Proponents were able to persuade two members of both the Senate and the Assembly to switch sides since earlier votes. Many were pressured by executives for the casino industry, who feared a boycott by gay travelers.

Opponents, including the governor, argued that the law was unnecessary because gay couples could create legal contracts to provide most of the rights they would receive through the registry. They also pointed out that Nevada voters approved a constitutional ban on same-sex marriage earlier this decade.

Yet State Senator David R. Parks, a Las Vegas Democrat and the only openly gay elected official in Nevada, obtained legal opinions from legislative lawyers stating that the domestic partnership registry was not the equivalent of marriage.
Correction: The NYT reporter must have miscounted; I'm only seeing 15 states, plus the District of Columbia.
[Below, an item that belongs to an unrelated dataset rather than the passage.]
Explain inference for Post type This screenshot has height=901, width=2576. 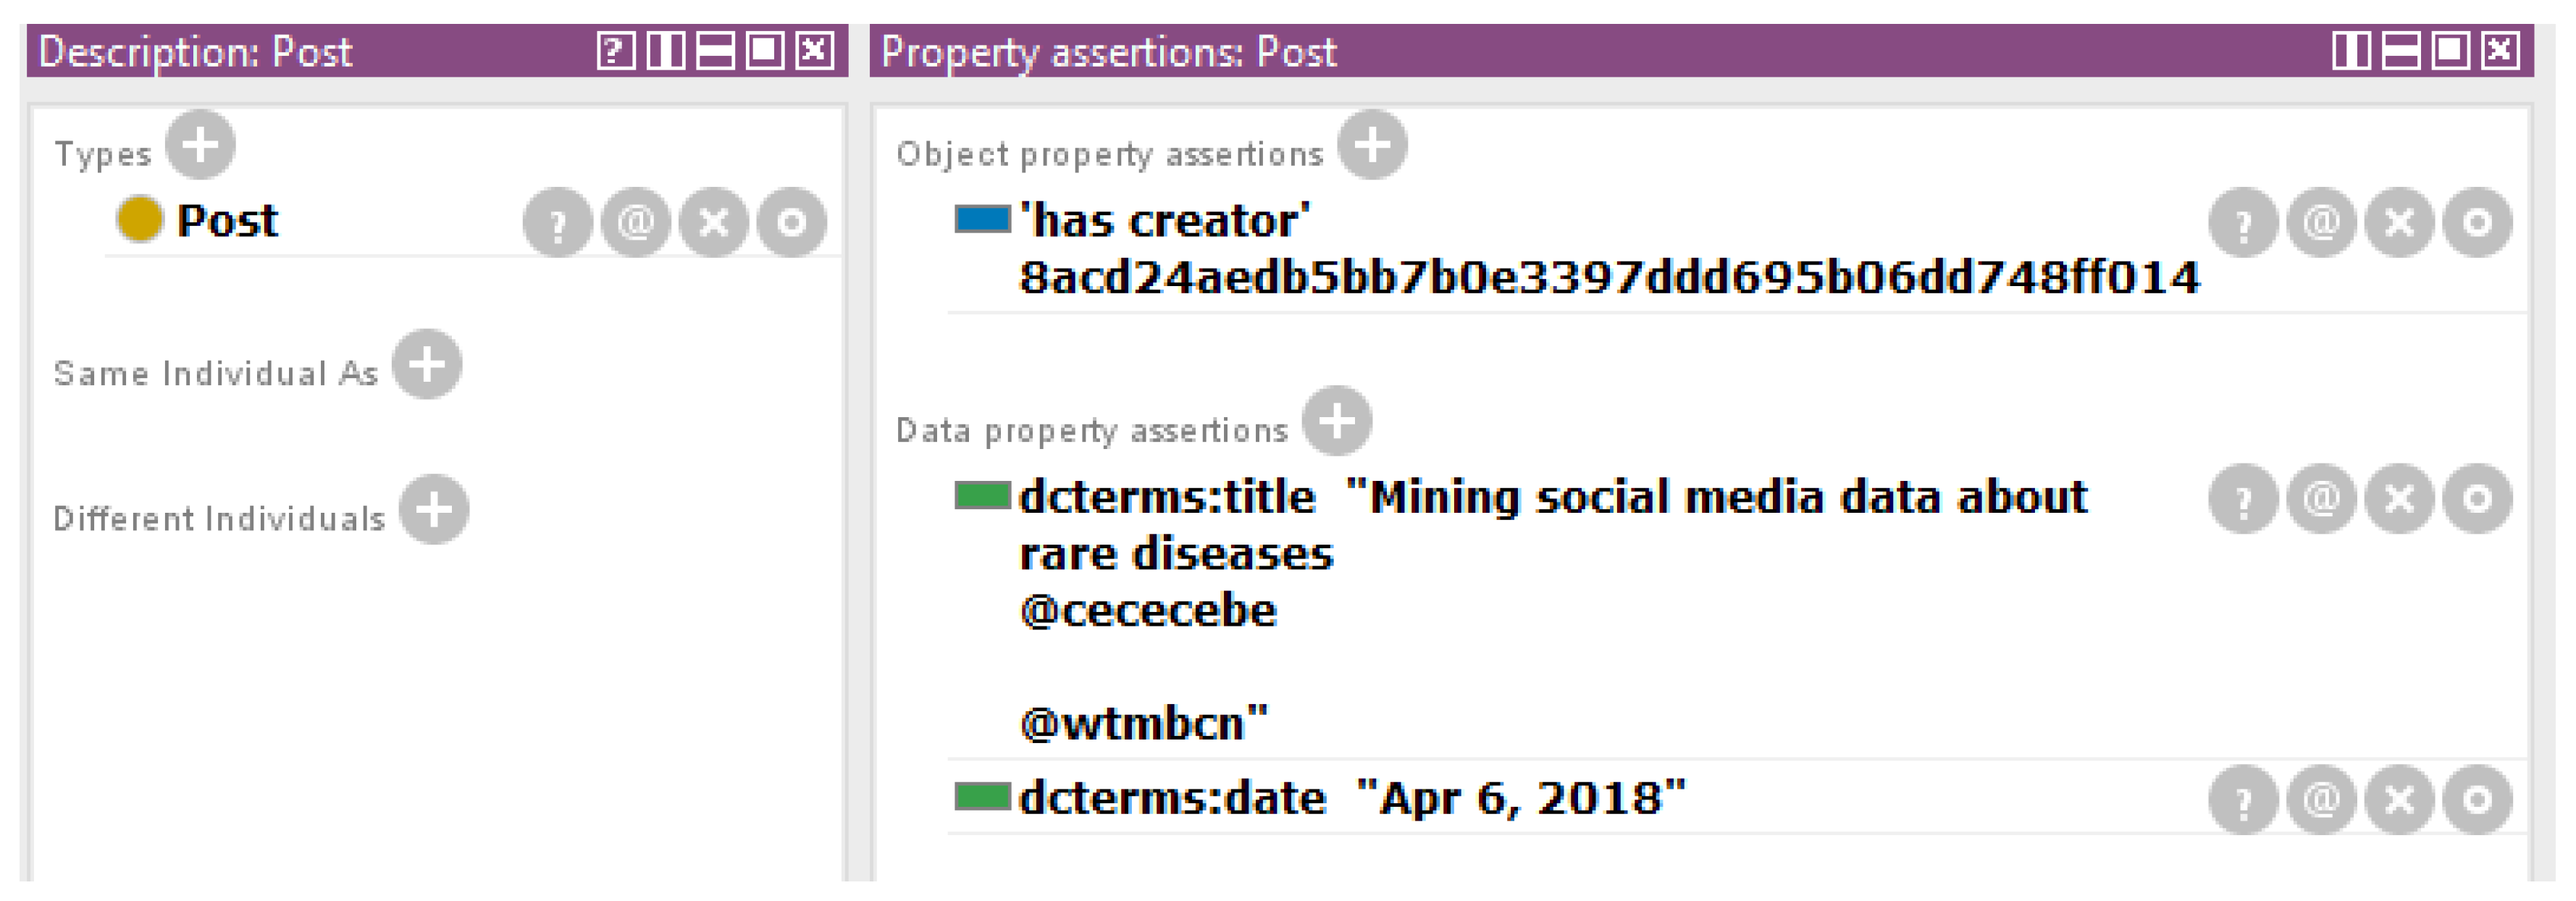click(x=558, y=222)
We need two more states to get to a third of the Union; and 45 more states to get nationwide marriage equality, plus the repeal of DOMA at the federal level.


Doorman-Priest said...

More good news for sane people.

Russ Manley said...

Yes . . . still such a long way to go, though. I'm afraid it will take beyond my lifetime to get all 50 states in the right column, without a big push from the federal level.

Imagine if MLK and supporters had tried to end segregation and win civil rights only working state by state . . . trust me, the process would still be going on in these parts.